About this exercise> The lines you return should be those containing the string "computer", taken from the data below.

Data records
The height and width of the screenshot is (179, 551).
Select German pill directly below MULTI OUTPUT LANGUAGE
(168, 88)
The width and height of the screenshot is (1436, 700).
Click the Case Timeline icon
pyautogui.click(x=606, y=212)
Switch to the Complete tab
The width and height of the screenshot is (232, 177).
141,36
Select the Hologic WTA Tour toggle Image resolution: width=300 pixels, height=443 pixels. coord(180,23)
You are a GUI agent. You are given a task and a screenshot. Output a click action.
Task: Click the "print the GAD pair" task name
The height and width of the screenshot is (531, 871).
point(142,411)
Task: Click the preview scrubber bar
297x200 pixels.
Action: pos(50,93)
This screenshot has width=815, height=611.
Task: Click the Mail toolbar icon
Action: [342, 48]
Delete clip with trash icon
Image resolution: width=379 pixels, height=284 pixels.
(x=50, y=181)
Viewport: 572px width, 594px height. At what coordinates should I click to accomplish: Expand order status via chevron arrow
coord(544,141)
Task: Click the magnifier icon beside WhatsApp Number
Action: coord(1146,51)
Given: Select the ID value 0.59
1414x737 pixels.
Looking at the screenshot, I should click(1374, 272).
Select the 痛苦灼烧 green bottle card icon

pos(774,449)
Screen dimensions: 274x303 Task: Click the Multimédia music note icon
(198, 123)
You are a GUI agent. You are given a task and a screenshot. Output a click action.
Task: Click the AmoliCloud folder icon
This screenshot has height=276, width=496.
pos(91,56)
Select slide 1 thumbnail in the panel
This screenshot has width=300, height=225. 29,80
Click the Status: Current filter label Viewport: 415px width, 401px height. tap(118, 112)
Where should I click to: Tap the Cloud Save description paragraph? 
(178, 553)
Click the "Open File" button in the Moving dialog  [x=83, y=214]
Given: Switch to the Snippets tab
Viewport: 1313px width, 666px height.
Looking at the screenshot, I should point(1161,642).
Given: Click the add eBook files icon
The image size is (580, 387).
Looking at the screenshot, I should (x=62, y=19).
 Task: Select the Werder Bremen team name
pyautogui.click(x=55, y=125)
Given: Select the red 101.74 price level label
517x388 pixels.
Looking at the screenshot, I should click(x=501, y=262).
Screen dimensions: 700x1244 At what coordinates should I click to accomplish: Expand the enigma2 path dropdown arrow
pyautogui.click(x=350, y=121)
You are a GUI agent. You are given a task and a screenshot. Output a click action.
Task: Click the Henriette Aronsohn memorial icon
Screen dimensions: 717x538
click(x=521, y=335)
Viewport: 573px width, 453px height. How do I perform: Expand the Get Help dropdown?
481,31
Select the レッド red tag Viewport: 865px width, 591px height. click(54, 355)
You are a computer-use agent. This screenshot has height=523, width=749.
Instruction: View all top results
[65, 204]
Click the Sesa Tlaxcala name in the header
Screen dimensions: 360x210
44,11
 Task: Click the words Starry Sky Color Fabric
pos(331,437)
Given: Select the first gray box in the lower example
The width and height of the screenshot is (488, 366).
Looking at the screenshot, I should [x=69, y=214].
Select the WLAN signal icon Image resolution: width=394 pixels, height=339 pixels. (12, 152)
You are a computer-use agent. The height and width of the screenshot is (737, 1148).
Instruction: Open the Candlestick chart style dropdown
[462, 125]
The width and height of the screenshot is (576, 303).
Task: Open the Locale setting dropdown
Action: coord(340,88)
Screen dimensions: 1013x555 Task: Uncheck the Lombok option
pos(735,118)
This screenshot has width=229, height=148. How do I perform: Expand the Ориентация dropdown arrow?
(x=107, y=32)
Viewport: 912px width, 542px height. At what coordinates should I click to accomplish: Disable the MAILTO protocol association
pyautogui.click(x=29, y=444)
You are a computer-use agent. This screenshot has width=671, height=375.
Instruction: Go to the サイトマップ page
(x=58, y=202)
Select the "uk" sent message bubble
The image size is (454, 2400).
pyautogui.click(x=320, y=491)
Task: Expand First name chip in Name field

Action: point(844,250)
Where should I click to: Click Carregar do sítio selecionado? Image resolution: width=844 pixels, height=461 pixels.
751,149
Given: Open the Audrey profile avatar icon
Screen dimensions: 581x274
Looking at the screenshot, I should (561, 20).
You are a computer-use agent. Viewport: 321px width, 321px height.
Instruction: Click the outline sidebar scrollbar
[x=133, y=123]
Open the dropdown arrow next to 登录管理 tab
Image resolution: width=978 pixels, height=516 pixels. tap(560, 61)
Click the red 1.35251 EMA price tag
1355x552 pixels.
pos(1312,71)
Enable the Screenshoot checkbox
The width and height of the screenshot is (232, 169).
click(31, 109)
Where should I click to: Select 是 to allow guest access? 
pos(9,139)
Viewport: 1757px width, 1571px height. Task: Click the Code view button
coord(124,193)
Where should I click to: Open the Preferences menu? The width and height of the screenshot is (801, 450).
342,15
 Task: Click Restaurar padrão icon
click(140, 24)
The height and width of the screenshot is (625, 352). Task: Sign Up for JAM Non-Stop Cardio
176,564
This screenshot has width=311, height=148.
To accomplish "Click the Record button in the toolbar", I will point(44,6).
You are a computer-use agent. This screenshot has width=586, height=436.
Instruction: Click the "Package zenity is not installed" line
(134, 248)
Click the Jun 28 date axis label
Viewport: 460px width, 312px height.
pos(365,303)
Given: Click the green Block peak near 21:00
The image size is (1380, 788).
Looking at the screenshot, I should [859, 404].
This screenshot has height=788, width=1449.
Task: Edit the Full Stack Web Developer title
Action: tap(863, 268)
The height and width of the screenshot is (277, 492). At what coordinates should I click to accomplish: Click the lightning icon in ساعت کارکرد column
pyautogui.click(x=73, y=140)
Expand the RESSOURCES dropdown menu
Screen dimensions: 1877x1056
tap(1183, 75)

Answer below>
You are a computer-use agent. This screenshot has height=523, width=749.
You are a computer-use agent. The height and width of the screenshot is (737, 1148).
You are a computer-use agent. This screenshot has width=671, height=375.
You are a computer-use agent. Viewport: 321px width, 321px height.
You are a computer-use agent. This screenshot has width=586, height=436.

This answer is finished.